New Zealand painter (1927–1999)

Robert “Bob” Guy Walls (8 June 1927 – 11 November 1999) was a painter born in Upper Hutt, New Zealand.

After finishing his education at Wellington College, Walls worked for the Union Steamship Company. He spent 17 years (1943 to 1960) employed by the shipping company, including 12 years at sea as a purser on ships trading mainly between New Zealand and Canada, and as shipping representative in Tonga and the Cook Islands. It was during this time that he began painting as a hobby.

Walls arrived in London in 1960, and subsequently studied at the Chelsea School of Art (1960–1963). His first solo exhibition was in 1964 at the Drian Galleries in London. He painted full-time for many years, along with some lecturing and teaching.

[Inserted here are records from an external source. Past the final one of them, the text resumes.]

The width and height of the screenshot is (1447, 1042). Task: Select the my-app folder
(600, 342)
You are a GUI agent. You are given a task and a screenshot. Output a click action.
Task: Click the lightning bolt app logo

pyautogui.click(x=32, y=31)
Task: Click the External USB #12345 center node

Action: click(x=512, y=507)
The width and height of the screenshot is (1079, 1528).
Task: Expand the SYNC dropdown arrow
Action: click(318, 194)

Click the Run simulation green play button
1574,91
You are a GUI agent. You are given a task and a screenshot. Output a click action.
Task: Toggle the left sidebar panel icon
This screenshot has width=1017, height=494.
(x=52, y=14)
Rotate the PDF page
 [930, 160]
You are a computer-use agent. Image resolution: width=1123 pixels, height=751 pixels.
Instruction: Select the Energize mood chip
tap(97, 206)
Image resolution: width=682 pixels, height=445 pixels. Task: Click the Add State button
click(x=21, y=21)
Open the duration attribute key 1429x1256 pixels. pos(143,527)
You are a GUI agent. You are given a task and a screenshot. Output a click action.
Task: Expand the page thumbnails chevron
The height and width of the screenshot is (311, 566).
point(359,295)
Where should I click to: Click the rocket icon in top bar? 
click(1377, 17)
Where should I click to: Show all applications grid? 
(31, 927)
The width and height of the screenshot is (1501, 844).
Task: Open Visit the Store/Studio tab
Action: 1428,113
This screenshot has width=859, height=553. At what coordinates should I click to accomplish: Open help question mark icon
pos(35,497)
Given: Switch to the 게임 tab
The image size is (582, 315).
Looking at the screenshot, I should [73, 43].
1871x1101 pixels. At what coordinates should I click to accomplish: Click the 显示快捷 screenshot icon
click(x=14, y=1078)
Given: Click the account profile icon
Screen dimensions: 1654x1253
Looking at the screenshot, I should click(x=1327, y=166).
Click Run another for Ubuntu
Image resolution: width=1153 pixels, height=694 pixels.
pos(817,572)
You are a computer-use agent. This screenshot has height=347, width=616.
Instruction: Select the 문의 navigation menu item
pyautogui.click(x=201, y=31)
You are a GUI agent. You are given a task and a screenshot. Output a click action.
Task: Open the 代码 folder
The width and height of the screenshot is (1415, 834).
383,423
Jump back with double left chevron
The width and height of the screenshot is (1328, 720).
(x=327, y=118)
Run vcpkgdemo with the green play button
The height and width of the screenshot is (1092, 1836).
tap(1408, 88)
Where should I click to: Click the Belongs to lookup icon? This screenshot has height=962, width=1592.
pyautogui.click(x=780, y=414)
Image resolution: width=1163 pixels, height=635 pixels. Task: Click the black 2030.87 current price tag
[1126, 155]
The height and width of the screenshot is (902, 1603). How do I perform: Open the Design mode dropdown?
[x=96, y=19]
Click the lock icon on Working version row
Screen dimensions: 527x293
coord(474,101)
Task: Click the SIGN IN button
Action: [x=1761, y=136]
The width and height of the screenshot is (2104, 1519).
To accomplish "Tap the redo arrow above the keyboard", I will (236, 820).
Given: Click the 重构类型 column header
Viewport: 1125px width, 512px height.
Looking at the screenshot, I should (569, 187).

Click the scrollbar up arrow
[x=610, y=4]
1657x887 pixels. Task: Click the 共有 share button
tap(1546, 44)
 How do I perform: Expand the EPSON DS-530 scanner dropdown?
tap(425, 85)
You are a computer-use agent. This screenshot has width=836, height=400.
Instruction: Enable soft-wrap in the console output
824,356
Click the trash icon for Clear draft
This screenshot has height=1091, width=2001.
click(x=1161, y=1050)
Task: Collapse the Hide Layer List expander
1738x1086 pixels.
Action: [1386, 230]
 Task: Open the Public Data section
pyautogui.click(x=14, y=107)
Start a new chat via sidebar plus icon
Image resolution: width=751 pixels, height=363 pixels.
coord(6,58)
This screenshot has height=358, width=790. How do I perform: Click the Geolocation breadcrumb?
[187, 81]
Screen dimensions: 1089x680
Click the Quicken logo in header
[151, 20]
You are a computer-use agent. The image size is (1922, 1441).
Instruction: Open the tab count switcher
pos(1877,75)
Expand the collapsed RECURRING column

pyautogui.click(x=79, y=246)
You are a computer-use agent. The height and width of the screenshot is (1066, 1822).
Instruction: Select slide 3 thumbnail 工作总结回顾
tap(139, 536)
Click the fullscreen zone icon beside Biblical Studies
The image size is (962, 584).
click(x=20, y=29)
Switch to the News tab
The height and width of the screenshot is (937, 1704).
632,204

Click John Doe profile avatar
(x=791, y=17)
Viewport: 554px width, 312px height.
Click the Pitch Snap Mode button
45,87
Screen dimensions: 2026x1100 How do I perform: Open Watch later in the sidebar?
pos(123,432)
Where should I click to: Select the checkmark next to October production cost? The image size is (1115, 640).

By the 1970s, Walls was finally obliged to obtain employment to ease the insecurity of living off an artist’s income. He worked briefly at the Foreign Office, and then at the British Museum. Here, he worked as a curator until 1992 in the Prehistoric and Romano-British Departments, among other things being involved with arrangements for the famous Lindow Man and in displaying the Vindolanda Tablets, the earliest written materials yet found in Britain. Walls held many exhibitions in Europe, the United Kingdom and New Zealand, and his works are in numerous collections both public and private, including those of the Contemporary Art Society and the New Zealand National Gallery.

==Painting==
Walls painted using various media, including oils, water colour and pastels, and gouache. His works are typically of land, sea and townscapes, the landscapes being mainly those of Yorkshire, Scotland, Spain and New Zealand.

==Personal life==
Walls lived much of his adult life in London, with his partner John McLeod.